Data provided: Begin

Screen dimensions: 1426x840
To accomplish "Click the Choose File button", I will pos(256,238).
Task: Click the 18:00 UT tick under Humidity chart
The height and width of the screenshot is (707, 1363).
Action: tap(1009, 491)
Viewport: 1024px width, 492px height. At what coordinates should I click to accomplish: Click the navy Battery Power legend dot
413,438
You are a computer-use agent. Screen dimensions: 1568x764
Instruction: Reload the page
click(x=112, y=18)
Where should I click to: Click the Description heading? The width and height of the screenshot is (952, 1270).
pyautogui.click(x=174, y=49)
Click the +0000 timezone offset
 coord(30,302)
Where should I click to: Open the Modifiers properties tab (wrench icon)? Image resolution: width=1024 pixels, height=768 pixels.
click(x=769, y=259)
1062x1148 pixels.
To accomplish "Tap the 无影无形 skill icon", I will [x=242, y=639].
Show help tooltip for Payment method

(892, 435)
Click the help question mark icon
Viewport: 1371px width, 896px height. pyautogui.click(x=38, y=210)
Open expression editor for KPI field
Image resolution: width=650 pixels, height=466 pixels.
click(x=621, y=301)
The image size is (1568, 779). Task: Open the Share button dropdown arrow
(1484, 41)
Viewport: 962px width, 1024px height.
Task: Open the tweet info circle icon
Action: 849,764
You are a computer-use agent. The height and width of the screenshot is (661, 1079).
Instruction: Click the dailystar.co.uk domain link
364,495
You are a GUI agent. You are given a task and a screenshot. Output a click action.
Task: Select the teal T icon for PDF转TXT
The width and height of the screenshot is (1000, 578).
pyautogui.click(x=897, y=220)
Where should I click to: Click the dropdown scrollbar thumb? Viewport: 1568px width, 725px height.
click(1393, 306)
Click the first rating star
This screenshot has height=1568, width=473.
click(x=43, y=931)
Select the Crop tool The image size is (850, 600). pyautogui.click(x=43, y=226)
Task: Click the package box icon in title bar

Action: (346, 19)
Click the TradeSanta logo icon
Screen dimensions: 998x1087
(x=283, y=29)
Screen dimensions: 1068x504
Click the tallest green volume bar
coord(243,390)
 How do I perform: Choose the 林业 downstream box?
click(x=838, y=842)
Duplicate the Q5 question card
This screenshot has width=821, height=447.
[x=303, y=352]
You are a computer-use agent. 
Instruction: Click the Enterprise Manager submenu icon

Data provided: End

Using the records above, select and copy every line that has the word "agent".

You are a computer-use agent. Screen dimensions: 1568x764
You are a computer-use agent. The height and width of the screenshot is (661, 1079).
You are a GUI agent. You are given a task and a screenshot. Output a click action.
You are a computer-use agent. 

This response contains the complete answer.